Six months after the birth, she was arrested and charged with “chemical endangerment” of her unborn child on the grounds that she had taken drugs while pregnant. She denies the claim.
“That shocked me, it really did,” Kimbrough told the Guardian. “I had lost a child, that was enough.” She is now awaiting an appeal ruling in the Alabama courts. If she loses her appeal, she will begin a 10-year prison sentence. “It’s just living one day at a time, looking after my three other kids,” she said. “They say I’m a criminal, how do I answer that? I’m a good mother.”
These women are being victimized after losing their babies, facing charges as steep as murder, despite the fact that abortion is a legally protected right. Civil rights lawyer Robert McDuff, defense attorney for Rennie Gibbs, argued before the Mississippi Supreme Court, “If it’s not a crime for a mother to intentionally end her pregnancy, how can it be a crime for her to do it unintentionally, whether by taking drugs or smoking or whatever it is?”
Mississippi anti-abortion groups are also pushing to amend the state’s constitution through a referendum, widening the definition of a person under the state’s bill of rights to include a fetus from the moment of conception. The obvious aim of such a bill would be to criminalize abortions by prosecuting the doctors who perform them—and the mothers who receive them—as murderers.
At least 38 of the 50 US states have introduced “fetal homicide laws.” Backers of these laws have claimed that they are intended to protect women and their unborn children from attack by an abusive partner or other third parties, but state prosecutors have seized upon the legislation to attack the rights of pregnant mothers.
According to the National Advocates for Pregnant Women, prosecutors in South Carolina, one of the first states to introduce a fetal homicide law, have only charged one man under the legislation, and his case was subsequently dismissed. By contrast, as many as 300 South Carolina women have been arrested for their alleged actions against their unborn children during pregnancy.
Woman across the country are being increasingly prosecuted for their alleged drug and alcohol abuse during pregnancy, with charges ranging from misdemeanor counts of endangering the welfare of a child to criminal homicide.
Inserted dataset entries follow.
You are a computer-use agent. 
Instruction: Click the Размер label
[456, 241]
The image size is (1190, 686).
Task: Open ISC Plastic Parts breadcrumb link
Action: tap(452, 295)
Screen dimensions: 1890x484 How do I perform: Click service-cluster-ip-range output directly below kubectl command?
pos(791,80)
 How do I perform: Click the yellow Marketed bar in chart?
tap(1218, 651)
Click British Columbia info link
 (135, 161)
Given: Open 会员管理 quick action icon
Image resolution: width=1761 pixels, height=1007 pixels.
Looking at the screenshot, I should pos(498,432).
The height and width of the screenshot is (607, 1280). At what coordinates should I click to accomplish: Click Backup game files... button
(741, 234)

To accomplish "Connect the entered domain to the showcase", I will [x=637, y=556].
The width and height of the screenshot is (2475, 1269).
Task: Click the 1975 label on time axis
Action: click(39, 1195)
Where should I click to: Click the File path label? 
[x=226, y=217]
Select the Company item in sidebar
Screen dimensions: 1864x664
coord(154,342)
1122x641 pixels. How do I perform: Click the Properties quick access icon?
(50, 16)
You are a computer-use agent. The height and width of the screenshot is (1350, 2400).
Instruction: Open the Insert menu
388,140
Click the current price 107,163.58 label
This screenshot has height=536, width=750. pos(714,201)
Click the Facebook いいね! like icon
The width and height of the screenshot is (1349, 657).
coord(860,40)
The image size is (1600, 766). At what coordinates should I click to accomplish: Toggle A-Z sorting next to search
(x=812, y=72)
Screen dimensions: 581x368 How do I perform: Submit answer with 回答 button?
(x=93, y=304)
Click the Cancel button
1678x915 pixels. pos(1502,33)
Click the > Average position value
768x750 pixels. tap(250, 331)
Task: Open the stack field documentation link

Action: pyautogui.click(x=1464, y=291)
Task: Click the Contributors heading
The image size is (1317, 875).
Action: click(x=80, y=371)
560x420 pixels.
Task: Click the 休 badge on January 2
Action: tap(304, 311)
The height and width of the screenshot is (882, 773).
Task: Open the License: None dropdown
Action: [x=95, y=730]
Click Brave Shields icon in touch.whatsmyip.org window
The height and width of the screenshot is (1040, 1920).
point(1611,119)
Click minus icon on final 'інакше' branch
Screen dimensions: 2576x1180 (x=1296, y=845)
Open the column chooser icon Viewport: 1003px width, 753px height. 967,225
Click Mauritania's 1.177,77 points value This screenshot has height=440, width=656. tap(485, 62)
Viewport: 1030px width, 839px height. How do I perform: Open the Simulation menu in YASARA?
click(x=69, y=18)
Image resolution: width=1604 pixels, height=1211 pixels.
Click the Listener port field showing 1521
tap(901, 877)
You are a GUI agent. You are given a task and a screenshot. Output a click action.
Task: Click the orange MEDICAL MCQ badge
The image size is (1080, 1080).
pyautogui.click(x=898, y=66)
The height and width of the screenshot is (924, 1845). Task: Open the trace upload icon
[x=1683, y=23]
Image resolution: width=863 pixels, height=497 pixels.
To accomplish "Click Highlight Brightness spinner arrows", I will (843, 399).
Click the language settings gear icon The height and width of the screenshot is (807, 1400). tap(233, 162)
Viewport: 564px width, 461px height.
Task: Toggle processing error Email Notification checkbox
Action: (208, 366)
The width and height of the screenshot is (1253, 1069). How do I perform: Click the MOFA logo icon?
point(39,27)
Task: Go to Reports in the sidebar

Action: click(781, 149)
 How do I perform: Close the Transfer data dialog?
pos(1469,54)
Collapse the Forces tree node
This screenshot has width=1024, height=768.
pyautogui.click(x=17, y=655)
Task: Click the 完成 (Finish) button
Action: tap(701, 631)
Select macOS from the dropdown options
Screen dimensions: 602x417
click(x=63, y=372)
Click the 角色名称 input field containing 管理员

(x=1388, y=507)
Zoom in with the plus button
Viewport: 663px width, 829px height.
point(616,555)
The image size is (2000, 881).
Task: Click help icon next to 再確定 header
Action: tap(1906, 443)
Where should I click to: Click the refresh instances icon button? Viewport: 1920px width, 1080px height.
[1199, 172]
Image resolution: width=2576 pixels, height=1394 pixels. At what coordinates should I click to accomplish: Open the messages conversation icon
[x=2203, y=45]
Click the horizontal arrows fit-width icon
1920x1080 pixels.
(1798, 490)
According to the Dominion Post, at least two women so charged have been sentenced to life in prison.
Illinois was the first state to charge a woman with manslaughter in connection with a stillborn baby. Prosecutors claimed the baby died as a result of high levels of cocaine, but a grand jury refused to indict. Texas, New York, Arizona, Hawaii, Utah and California are among the states with similar laws on the books.
In Riverside County, California, police authorities have declared prosecutions of mothers addicted to methamphetamine as a “top priority.” Dozens of public health organizations, including the American Public Health Association and the American Academy of Addiction Psychiatry, have denounced the prosecutions because they discourage woman not only from seeking substance abuse treatment, but from getting any prenatal care at all.
In Utah, following several high-profile prosecutions in the 1990s of women for substance abuse during pregnancy, state officials saw a sharp drop-off in requests for treatment from drug addicted women. After widespread coverage of the prosecutions, calls to the state health department’s Pregnancy Risk Line fell to almost zero per month.
“Women were showing up at hospitals in droves to deliver babies having had no prenatal care and no substance abuse treatment,” Lynn Martinez, director of the hotline and of the state’s birth defects and genetics program, told the media.
She added, “When asked why they hadn’t sought help, their answers were almost universal: They were worried they would either lose their children or be prosecuted. So suddenly you had a double whammy: babies exposed to drugs and babies not getting prenatal care.”